But Mother’s Day dinner couldn’t simply be left uncaptured at all. Especially since I want to look back half a decade later and laugh and cry and remember how I bound myself to the kitchen for 4 concrete hours and how I burned a toe (Yes, a toe. The big toe on my left foot to be exact) when a splotch of molten white chocolate decided my foot to be a more desirable destination than the frickin’ bowl. 

Such are the joys of the kitchen. 

I planned a Main, a Side and Dessert. 

Nowhere did I bother to insert Taking Photos as part of the menu, short of risking dropping the Nikon into the pressure cooker while accidently getting spattered with scalding, popping bacon fat and impaling my palm with the jagged edge of the opened can of beans as I blindly reach for a towel amidst the spray of blood. I was this close to turning the night into something out of an episode of Happy Tree Friends, so if I only cared long enough to drag my room lamp downstairs and grab that black vanguard board for a picture, I’m glad the end product even looked like food. Although perhaps if you looked closely you’d be able to spot a severed fingertip among the chorizo sausages and beans… 

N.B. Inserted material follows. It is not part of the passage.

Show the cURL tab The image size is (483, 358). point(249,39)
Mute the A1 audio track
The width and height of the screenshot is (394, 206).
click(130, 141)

I’m known for my morbid sense of humour. Excuse me.  

Rest assured that I’m completely intact to type out a blog post. 

 

The shank is a cut of meat usually available for lamb and veal, looks like a giant drumstick once cooked and is the portion of meat below the knee – lamb calves, if you will (ignoring the unintended paradox). And, according to wikipedia because I’m not a butcher let alone a chef, shanks are best cooked long and slow such that the meat falls off the bone with barely any resistance since shank meat is tough and lean. You can expect a thick, full-bodied sauce once you’re done simmering the shanks for a few hours – hours of which I failed to plan well and ended up pressure-cooking the cassoulet (a bean-based casserole) into oblivion so that it’ll cook by dinner time. Therefore my advice is, if you’re willing to pay for lovely, prime cuts of meat, make sure you set aside sufficient time to baby, coddle and tenderly cook them with oodles and oodles of love. 

And do pair the cassoulet with a side of mashed potato or a light salad. My Roasted Garlic mash wasn’t photogenic enough for a picture and the molten chocolate cake wasn’t gushy enough. That’ll teach be to be overly ambitious. 

So what did you do for Mother’s Day? 

– 

Lamb Shank Cassoulet recipe adapted from Delicious 

There is the potential for this cassoulet to be a little too salty, but if your chicken stock and beans didn’t come with salt already, you should be fine. Otherwise, add more water to the cassoulet and you’ll have an amazingly meaty and robust sauce perfect on its own or wiped clean with freshly baked bread. 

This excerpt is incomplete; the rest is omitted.